For Locke, to be the same person as the child that was evacuated from London to the Wiltshire countryside during World War II, my mother would have had to remember that momentous event as part of her life, as something she experienced. But the philosopher Thomas Reid writing in the 18th century raised a difficulty for Locke’s account. Imagine a soldier who was once flogged at school for stealing apples from an orchard. In his first campaign as a soldier, he captured an enemy standard. At that point he could remember being beaten as a child, and later when made a general he could remember capturing the standard, but could no longer remember the incident with the apples and its aftermath. For Locke this would have to mean that the boy was the same person as the young man, and the young man was the same person as the old general. But, also from Locke’s account, because the old general’s memories didn’t extend back to his childhood, he wasn’t the same person as the child. That gives the contradictory conclusion that for Locke the general both was and was not the same person as the child (although he was clearly the same man in Locke’s sense of the term). So, something was clearly wrong with Locke’s account. Perhaps Locke set the bar too high, and all we need as a criterion for personal identity is some sort of sequential overlapping pattern of memories of the kind Reid described.
Both Locke and Reid wrote as if memories were necessarily accurate. Yet we now know much more about how memory functions, and the most plausible accounts stress how much memories are changed by the act of recalling them, and also the fundamental unreliability of testimony. This complicates things. My mother’s memories of being evacuated in wartime would have been transformed by telling her children and grandchildren about them, and the new versions would then have become her memories.
In a sense, we are all severed from the reality of our past, to varying degrees, because of the way memory typically works. And our memories are unstable. It’s not as if we go to a filing cabinet and access a folder of accurate first-person accounts together with photographs taken from our point of view. Rather, each time we get our documents from that filing cabinet we end up putting something a bit different back into the folder, and sometimes we even build in other people’s accounts into what we take to be our own memories.
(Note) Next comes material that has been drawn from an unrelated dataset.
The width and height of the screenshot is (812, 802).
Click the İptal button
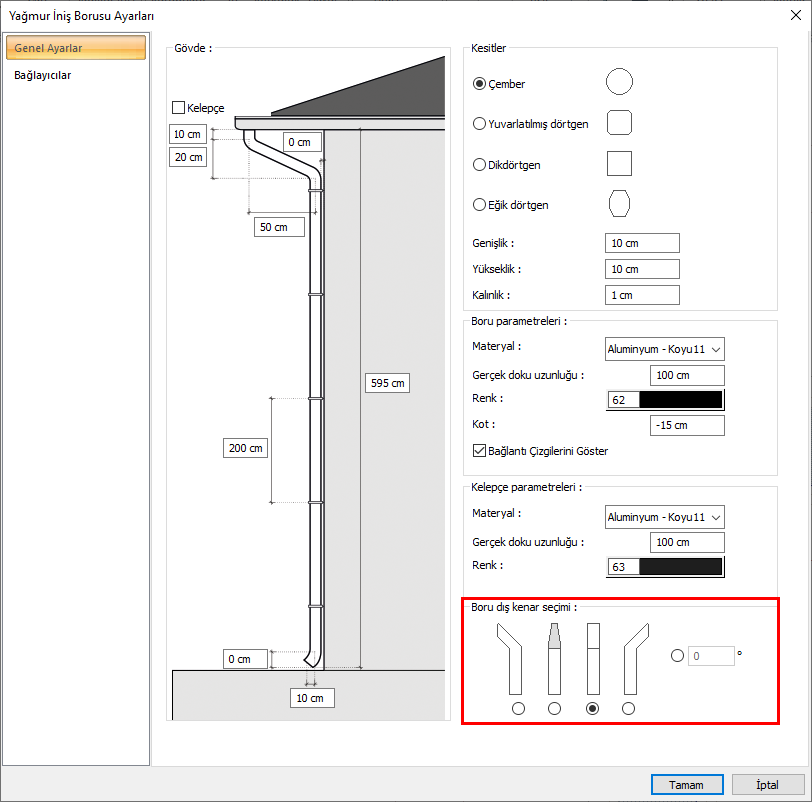pyautogui.click(x=768, y=785)
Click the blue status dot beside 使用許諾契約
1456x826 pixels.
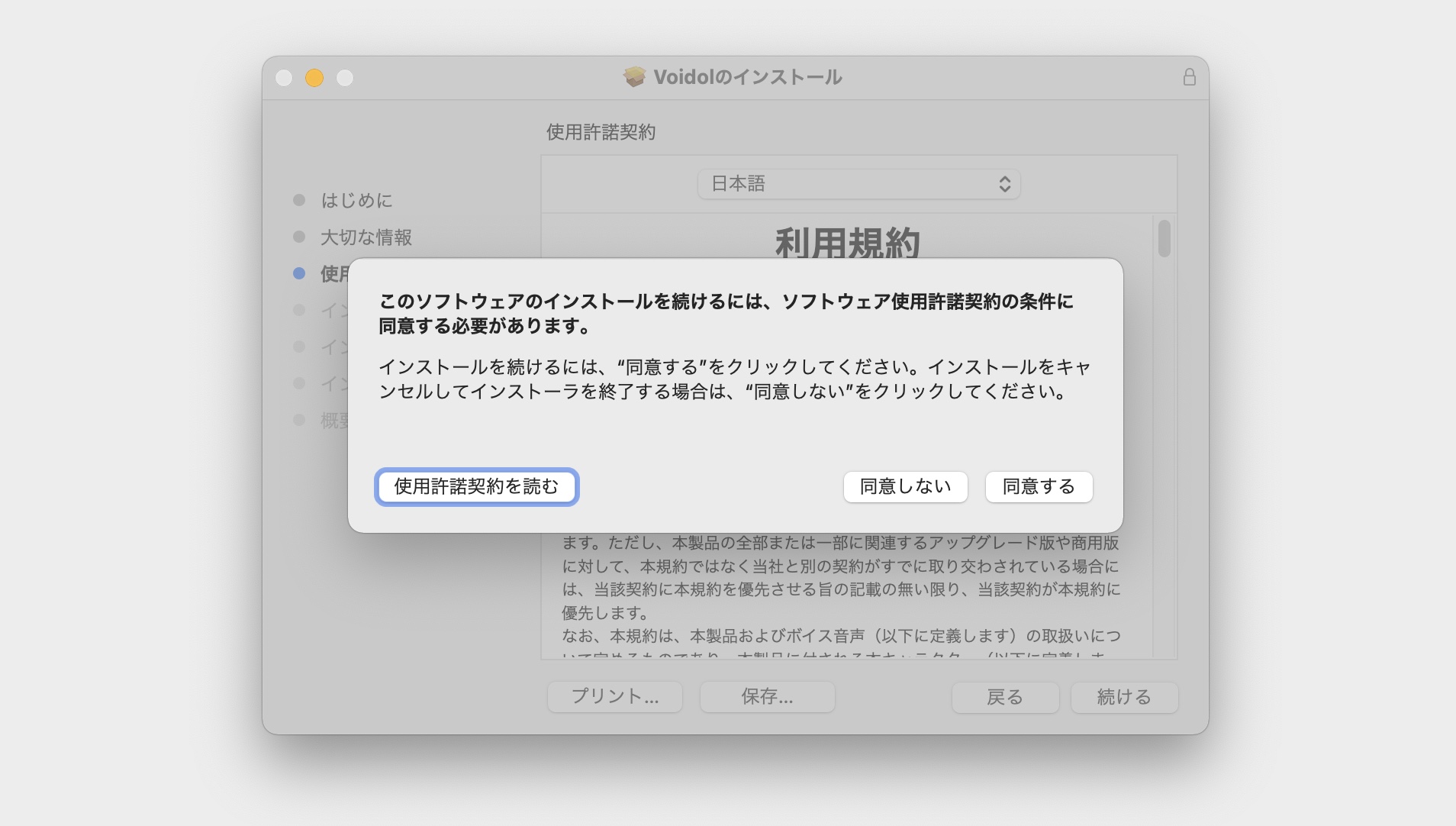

It must be right, as Buñuel knew, that, despite this, our memories and our consciousness of being a person make us who we are, give us our continuing identities and apparent coherence. It must be right, and we know it is right because we see the loss that dementia can inflict. We rightly, at a certain point, think of substantial memory loss as a loss of personal identity. But if our memories are so unreliable and in flux, we are more like creative storytellers of our identities than we usually realise or want to admit. We are all confabulating to some degree, some much more than others, and the memory-based stories we tell ourselves and other people about who we are and have been, and how we have become what we have become, are neither particularly reliable nor stable. But that’s all we have, and if that all goes, we really have lost our selves.